Information supplied ▸
----------------

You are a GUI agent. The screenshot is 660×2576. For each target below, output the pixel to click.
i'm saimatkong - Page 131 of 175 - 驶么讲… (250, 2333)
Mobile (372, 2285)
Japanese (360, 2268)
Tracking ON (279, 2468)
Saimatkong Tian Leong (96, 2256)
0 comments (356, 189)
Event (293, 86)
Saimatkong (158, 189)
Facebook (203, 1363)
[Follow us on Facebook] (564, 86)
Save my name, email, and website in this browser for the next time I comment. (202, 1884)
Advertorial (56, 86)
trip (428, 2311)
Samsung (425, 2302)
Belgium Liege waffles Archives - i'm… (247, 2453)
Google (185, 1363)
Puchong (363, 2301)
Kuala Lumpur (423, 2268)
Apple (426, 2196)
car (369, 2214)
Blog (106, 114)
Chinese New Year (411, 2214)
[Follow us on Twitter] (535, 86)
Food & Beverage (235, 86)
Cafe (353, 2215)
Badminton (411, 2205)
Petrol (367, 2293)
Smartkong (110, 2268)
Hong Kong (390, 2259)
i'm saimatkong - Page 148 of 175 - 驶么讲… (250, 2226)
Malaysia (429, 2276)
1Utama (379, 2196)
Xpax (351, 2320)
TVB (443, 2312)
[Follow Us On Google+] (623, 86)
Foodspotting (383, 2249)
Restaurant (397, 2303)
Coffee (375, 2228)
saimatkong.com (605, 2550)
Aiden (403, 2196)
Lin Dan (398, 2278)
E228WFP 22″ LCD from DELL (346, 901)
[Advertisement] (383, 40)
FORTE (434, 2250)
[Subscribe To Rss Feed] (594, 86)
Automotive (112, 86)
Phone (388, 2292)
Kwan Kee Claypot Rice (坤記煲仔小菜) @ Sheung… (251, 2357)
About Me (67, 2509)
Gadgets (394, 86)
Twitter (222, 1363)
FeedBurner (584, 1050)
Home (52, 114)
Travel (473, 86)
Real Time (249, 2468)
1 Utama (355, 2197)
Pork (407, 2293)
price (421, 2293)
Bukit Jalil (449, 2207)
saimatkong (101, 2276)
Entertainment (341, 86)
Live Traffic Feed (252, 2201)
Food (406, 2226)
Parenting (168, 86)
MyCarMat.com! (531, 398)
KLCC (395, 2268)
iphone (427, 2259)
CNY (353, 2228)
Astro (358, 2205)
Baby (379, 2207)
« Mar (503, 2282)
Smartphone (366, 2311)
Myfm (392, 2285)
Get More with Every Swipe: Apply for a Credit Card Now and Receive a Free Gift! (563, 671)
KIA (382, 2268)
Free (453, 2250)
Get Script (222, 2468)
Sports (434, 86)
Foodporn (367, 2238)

----------------

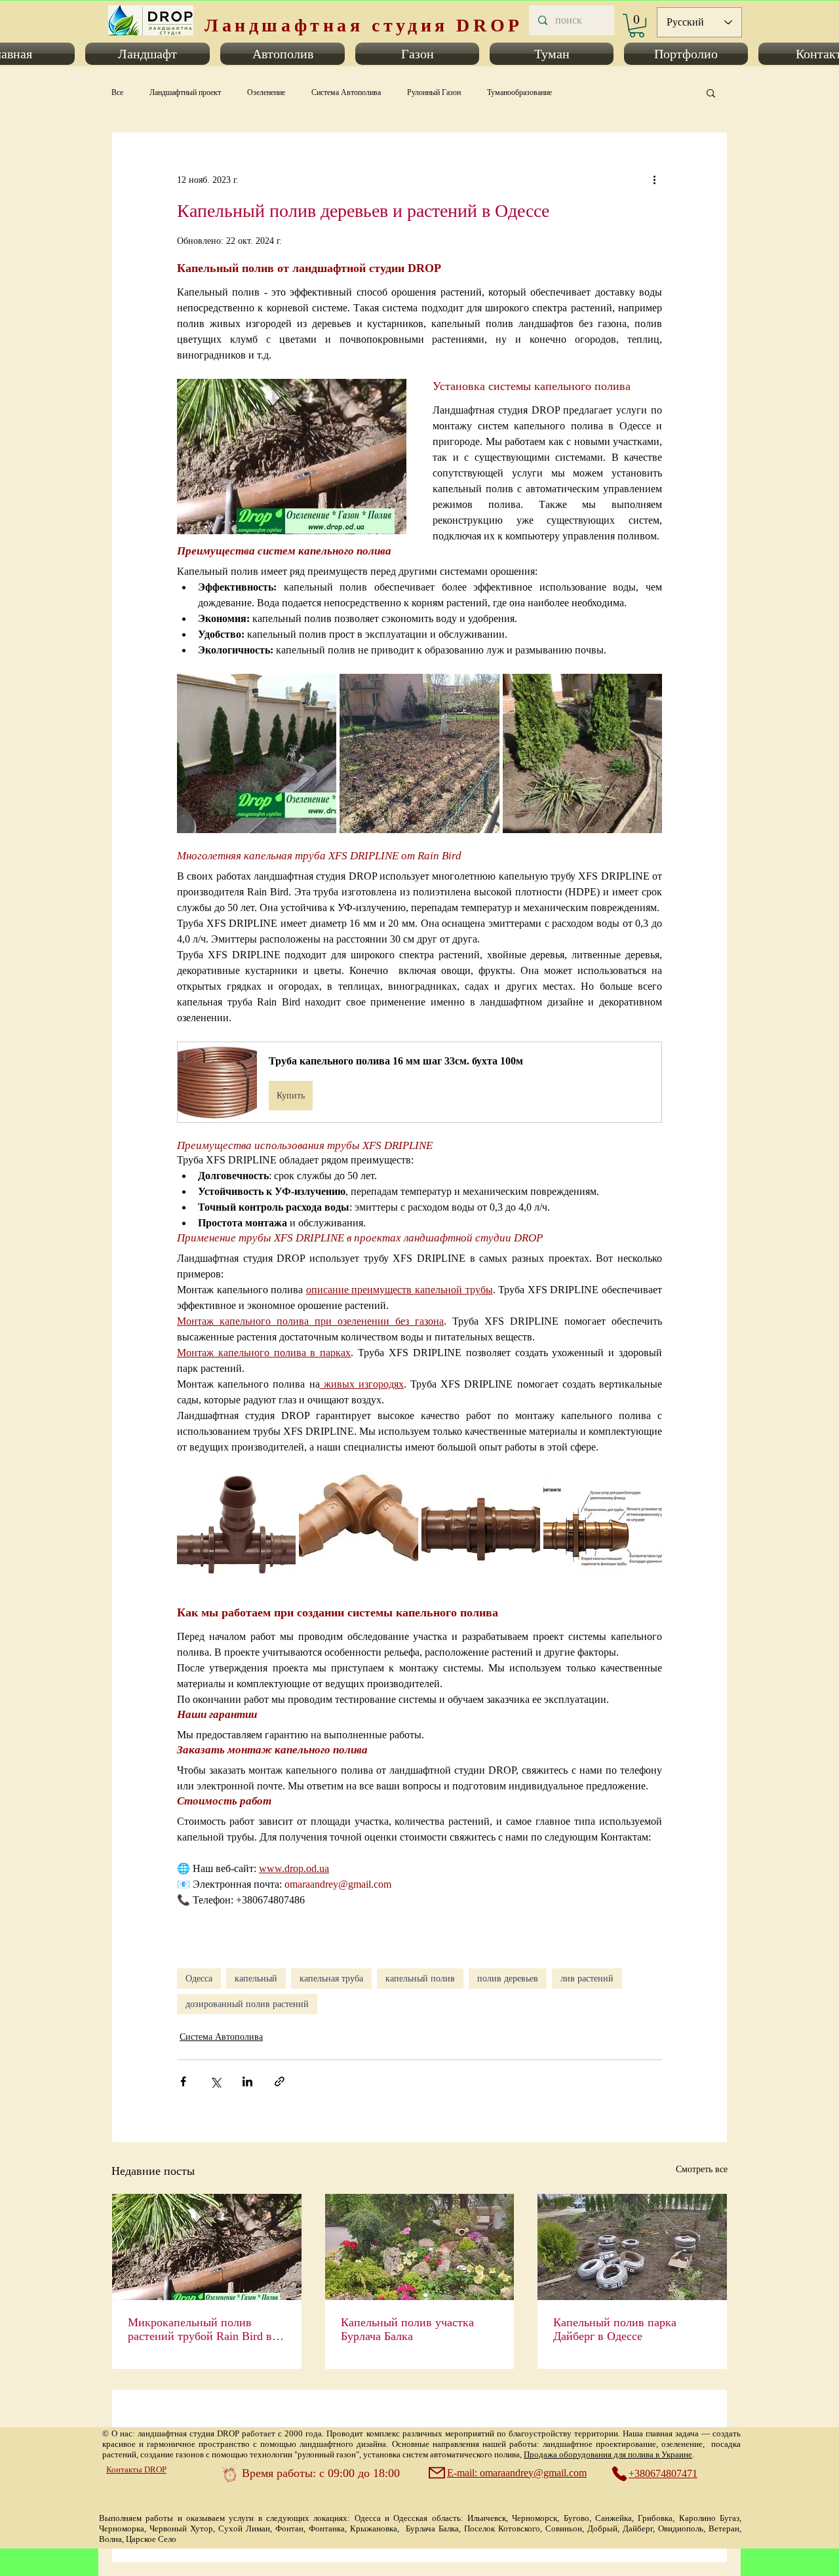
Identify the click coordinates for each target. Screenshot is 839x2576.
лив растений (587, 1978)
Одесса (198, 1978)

----------------

Task to carry out ▸ Whenever a line of the data includes the word "click", show that line in full.

Written response ▸
You are a GUI agent. The screenshot is 660×2576. For each target below, output the pixel to click.
Identify the click coordinates for each target. Screenshot is 839x2576.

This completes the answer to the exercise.